Demand for oil stocks has increased too, following the recent jump in energy values.
While oil prices may remain robust, I don’t plan to buy Shell shares for my ISA, even though they offer a 4.5% dividend yield. The long-term investment outlook here remains uncertain as electric vehicle sales and demand for renewable energy takes off.
The FTSE stock isn’t doing itself any favours by scaling back its green energy strategy either. It now plans to reduce the net carbon intensity of the energy it sells by 15% to 20% by the end of the decade as new fossil fuel projects come online.
This is down from a previous target of 20%.
A better buy
I’d much rather use any spare cash to increase the number of Aviva (LSE:AV.) shares I own. It has a far clearer route to generating long-term profits and, by extension, dividends in my portfolio.
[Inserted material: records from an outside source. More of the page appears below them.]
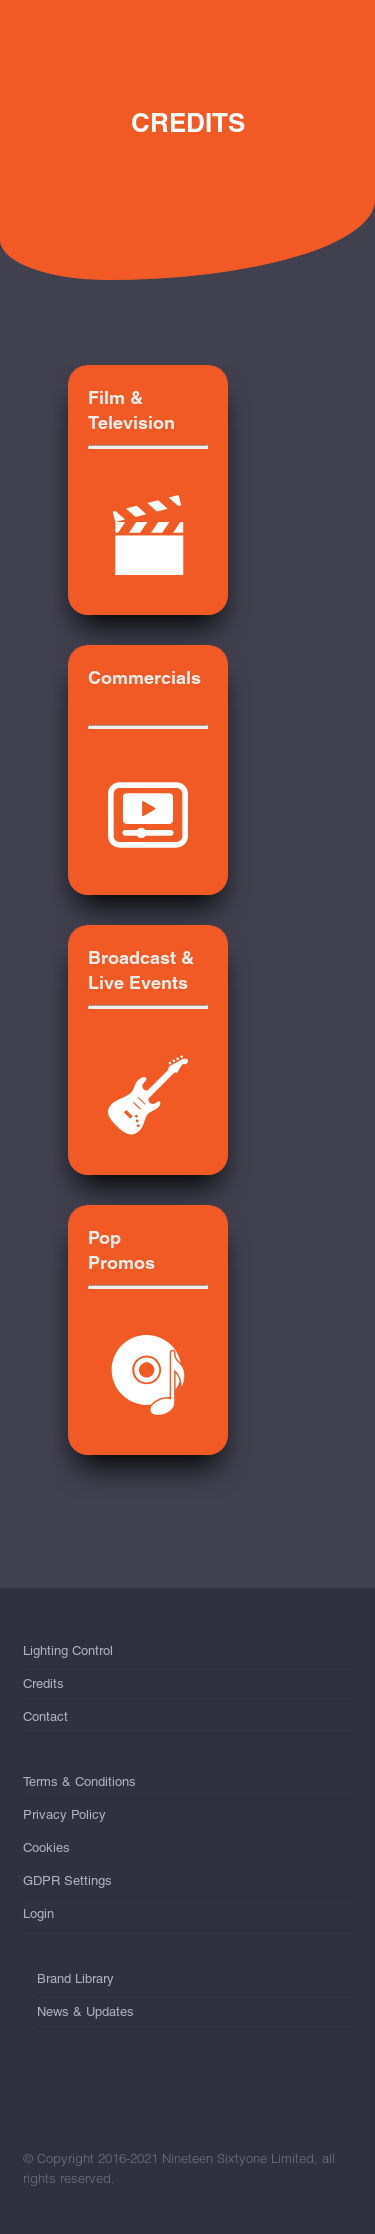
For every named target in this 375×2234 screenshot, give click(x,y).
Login (38, 1913)
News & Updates (85, 2011)
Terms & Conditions (79, 1785)
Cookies (46, 1847)
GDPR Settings (67, 1880)
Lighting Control (68, 1654)
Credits (43, 1683)
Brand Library (75, 1982)
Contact (45, 1716)
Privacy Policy (64, 1814)
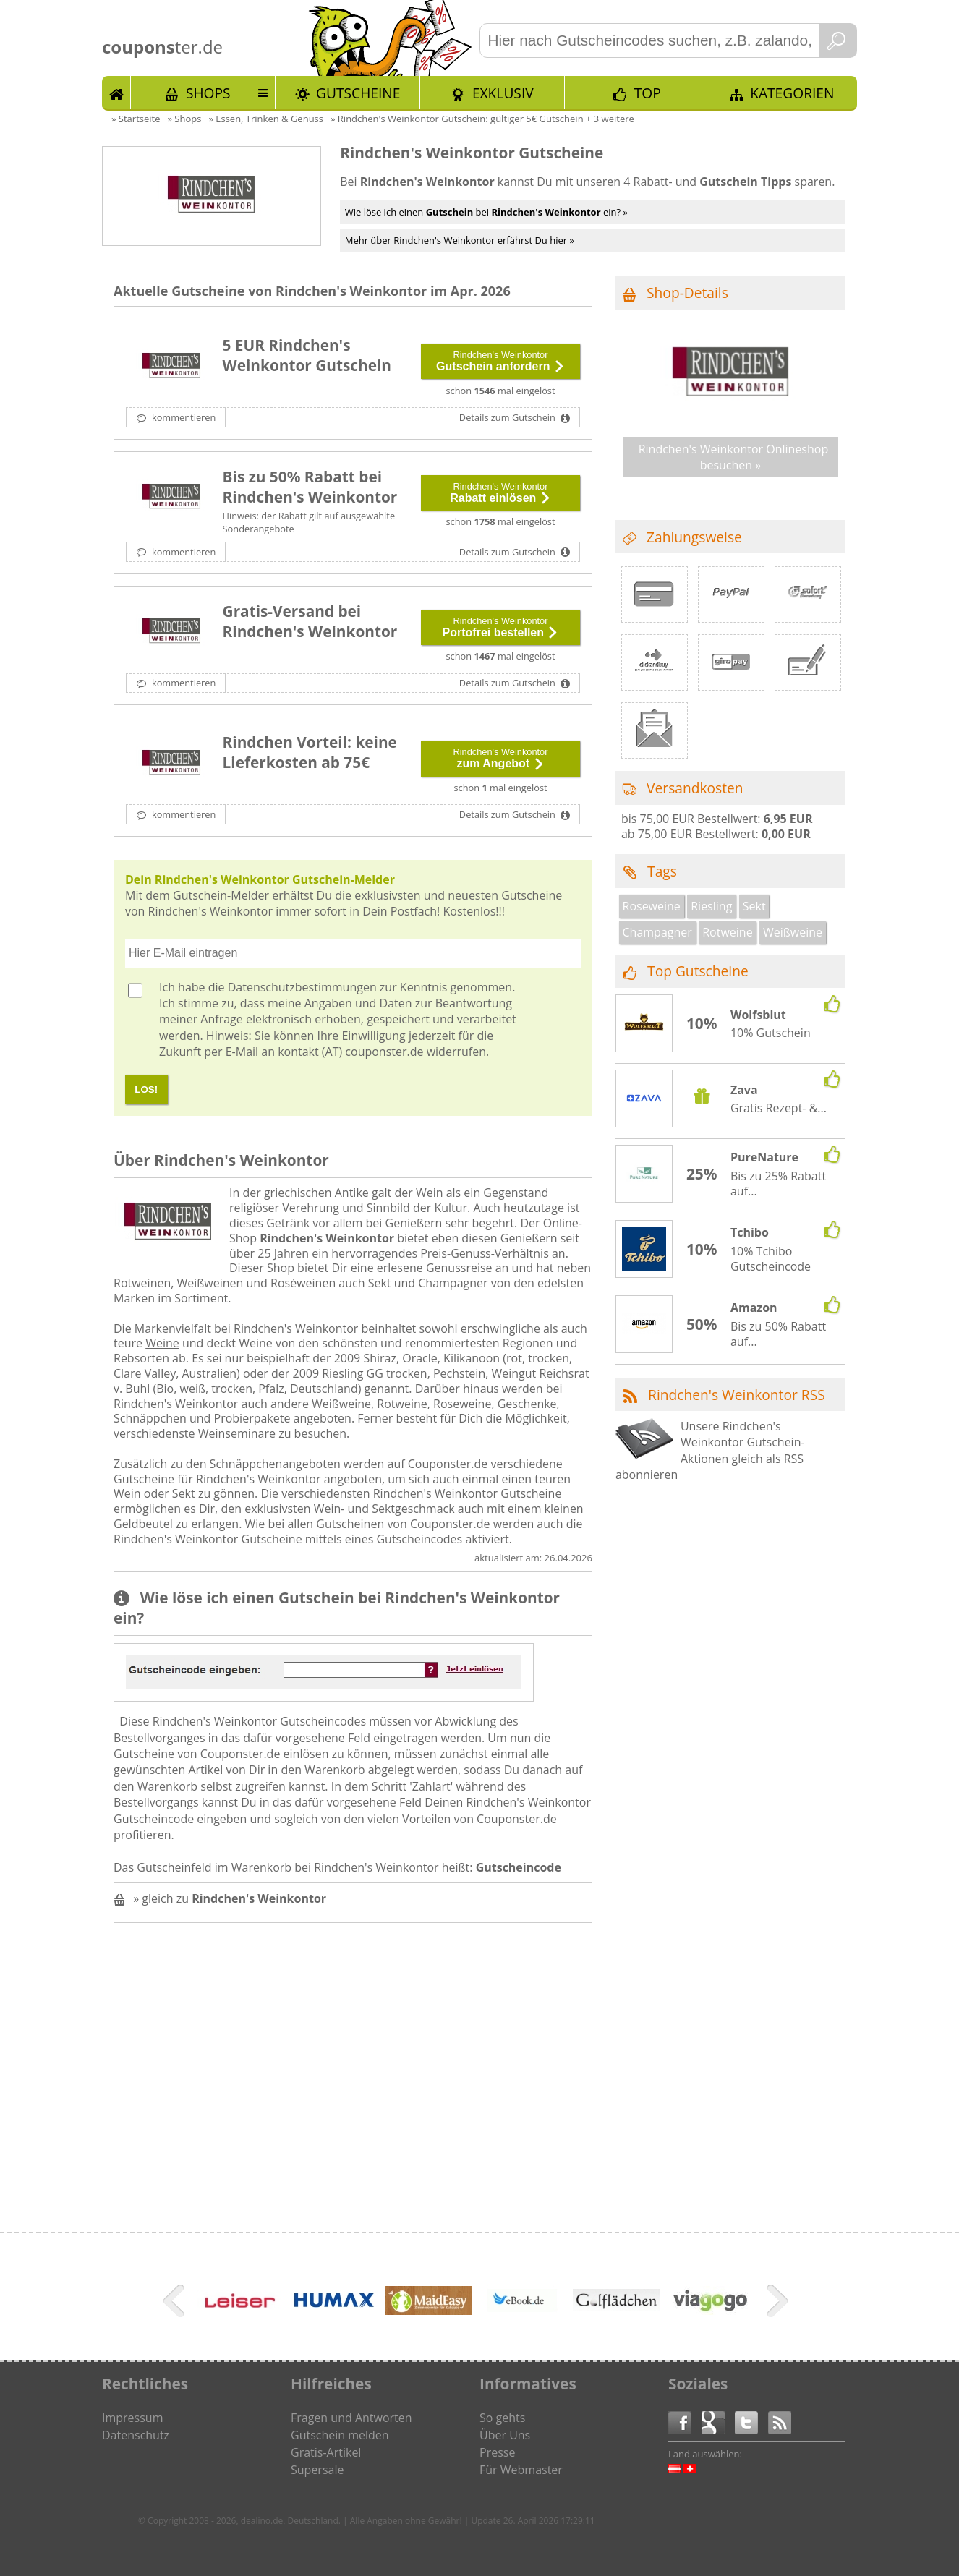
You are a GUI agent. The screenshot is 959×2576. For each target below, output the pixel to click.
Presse (497, 2452)
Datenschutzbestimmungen (302, 987)
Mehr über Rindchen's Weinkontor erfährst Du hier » (459, 240)
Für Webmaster (521, 2470)
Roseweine (462, 1404)
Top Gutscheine (698, 971)
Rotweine (402, 1404)
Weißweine (341, 1404)
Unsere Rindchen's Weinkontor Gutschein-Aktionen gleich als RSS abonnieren (710, 1450)
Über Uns (505, 2435)
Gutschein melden (340, 2435)
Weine (162, 1343)
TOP (647, 93)
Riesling (711, 906)
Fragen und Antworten (351, 2418)
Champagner (657, 932)
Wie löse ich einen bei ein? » (486, 211)
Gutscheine (358, 93)
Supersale (317, 2470)
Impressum (132, 2418)
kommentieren (183, 417)
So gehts (502, 2418)
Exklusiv (503, 93)
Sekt (754, 906)
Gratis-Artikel (326, 2452)
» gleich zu (229, 1898)
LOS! (146, 1089)
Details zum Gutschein (508, 417)
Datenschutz (135, 2435)
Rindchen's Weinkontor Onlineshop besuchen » (734, 457)
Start (116, 92)
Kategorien (792, 93)
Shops (208, 93)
The financial services space is exceptionally competitive so companies like this need to paddle extremely hard to win business.
But Aviva — which carries a 7.2% dividend yield — has shown it has the tools to thrive in this cut-throat environment. It’s the largest provider of general and life insurance in the UK, and has leading positions in Ireland and Canada.
And the company will have terrific opportunities to grow business across its protection, insurance and retirement lines as the elderly populations rapidly expand. This is why 28% of AJ Bell’s ISA millionaires currently hold Aviva shares.